The global health crisis has forced us online. The online format presents the institution of education with a new challenge—the disruption of its usual mechanisms of control. The wide-scale adoption of remote proctoring software during the pandemic is, in my view, an attempt to wish that challenge away rather than confronting it. Online proctoring companies are selling educational institutions the fantasy that it is possible to recreate the important elements of in-person testing online. It’s a transparent falsehood, but we want to believe, because the alternative—a deep and serious reconsideration of testing in view of everything that has happened—feels like too much. The changes in our own and our students’ lives already forced by the pandemic are hard enough to wrap our minds around! And we have to rethink testing too?

From this point of view, the pushback was to be expected because institutions implementing remote proctoring are straining against reality. Reality always strains back.

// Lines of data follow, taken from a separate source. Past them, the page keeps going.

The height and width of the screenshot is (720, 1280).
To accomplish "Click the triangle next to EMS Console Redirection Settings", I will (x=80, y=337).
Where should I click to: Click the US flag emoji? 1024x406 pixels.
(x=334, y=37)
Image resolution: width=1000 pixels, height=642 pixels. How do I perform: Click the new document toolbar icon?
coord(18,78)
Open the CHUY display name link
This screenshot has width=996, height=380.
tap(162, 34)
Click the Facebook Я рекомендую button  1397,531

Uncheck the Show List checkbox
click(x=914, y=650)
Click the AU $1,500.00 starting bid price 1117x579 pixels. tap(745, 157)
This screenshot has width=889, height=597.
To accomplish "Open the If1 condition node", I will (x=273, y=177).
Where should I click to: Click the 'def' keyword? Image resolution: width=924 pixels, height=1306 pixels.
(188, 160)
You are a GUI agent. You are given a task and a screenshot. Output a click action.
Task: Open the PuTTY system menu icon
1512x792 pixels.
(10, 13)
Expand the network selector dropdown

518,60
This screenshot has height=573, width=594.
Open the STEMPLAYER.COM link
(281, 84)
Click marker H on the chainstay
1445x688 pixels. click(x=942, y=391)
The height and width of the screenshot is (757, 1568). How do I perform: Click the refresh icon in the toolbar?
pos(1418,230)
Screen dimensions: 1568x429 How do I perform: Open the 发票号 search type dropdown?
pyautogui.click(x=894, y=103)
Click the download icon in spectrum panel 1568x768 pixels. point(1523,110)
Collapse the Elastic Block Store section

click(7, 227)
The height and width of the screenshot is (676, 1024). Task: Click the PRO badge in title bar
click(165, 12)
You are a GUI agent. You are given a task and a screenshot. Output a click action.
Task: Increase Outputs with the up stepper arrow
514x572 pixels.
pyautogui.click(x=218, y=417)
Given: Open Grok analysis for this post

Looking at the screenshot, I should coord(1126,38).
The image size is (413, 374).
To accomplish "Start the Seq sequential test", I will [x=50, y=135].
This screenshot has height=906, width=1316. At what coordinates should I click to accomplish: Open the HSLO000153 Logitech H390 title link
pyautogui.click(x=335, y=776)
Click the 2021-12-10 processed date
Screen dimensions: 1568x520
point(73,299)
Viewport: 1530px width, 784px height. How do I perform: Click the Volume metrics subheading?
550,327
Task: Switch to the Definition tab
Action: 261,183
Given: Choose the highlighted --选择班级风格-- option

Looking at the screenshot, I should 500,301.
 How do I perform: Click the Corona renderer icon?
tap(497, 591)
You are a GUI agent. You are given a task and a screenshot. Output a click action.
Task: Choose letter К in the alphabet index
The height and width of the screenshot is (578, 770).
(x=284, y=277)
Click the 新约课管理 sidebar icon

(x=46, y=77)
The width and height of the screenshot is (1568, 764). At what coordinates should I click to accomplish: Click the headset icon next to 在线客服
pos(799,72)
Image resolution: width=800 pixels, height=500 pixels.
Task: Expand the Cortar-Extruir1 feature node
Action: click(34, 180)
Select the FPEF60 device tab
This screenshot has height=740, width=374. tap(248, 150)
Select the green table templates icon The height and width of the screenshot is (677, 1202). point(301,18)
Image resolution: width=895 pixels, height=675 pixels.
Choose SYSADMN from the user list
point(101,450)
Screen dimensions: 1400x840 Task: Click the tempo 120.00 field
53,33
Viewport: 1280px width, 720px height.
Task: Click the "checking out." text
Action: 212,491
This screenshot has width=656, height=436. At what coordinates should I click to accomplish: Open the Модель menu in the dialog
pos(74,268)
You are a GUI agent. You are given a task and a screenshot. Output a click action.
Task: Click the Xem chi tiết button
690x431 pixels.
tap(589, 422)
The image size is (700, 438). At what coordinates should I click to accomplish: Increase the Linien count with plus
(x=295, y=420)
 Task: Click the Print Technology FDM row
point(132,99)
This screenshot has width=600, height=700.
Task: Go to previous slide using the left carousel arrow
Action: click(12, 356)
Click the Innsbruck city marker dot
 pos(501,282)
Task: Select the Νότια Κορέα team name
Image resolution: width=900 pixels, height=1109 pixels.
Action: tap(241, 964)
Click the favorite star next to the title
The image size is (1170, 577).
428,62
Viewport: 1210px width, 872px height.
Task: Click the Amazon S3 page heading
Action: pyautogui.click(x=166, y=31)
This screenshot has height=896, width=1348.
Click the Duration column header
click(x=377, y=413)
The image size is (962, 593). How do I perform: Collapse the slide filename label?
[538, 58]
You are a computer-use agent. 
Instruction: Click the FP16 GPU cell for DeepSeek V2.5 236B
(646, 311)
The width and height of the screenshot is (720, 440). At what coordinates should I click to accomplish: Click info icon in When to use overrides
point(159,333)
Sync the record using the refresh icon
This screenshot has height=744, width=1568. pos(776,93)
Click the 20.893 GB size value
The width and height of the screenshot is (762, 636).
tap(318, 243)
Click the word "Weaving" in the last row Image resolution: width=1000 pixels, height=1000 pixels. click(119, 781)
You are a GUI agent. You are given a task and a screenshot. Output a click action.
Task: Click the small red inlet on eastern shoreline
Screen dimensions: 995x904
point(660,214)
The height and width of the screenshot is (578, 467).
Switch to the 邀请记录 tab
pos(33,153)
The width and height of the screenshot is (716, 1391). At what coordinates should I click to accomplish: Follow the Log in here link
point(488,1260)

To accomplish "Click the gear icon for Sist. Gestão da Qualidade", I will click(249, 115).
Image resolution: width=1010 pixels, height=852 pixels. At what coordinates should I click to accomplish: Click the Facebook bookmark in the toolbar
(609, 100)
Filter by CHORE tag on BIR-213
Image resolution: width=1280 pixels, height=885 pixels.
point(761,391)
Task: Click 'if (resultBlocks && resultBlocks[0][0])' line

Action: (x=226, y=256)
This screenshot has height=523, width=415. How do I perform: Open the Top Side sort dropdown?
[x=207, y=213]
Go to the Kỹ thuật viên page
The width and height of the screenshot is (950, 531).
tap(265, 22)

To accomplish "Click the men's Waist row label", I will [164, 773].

Surrendering to reality and asking good questions

The reason why I think this angle might be useful to educators is that it seems—well, to me anyway—to point in a freeing, and expansive, direction. There’s some relief available for us in admitting that remote teaching cannot recreate a reasonable in-person exam environment. When we admit this, what can we start imagining instead? How can we work with the situation, rather than against it?

More broadly, I think that surrendering to the reality that we don’t have as much control over our students when they’re far away encourages us to ask productive questions about the functions our control was serving in the first place, and how else these functions might be served.

In Spring 2020, when we first went online, circumstances conspired to compel me to relinquish some forms of control I didn’t even fully realize I was holding onto, leading to an experiment in letting go whose results surprised me. I hope to describe this experiment in a future blog post. In the meantime, here are some other folks, from both math and other disciplines, investigating the sorts of questions I have in mind:

  • James Tanton, at the very beginning of the move to distance learning, offering the idea that the new constraints are an invitation to re-envision the mathematical work we ask students to do.
  • Francis Su, last April, fundamentally reconsidering the goals of his final exam.
  • Mays Imad, in June, on the basics of trauma-informed teaching in the context of a pandemic.
  • Jeff Suzuki, in August on this blog, with some thoughts on “internet resistant” problem design.

If you know of other writing addressing these types of questions (or have done some yourself), please comment with links!

Notes

[1] By “we” I mean the collective consisting of all educators, including instructors at all levels, administrators, etc., and the institution of education writ large. This is an intentionally broad and encompassing meaning. Some of below pertains to decisions individual instructors make in their classes, while some of it pertains to decisions made by people acting as part of institutional bureaucracies, but I hope it is useful to see either kind of decision (and everything in between) as informed by a conversation we are all a part of.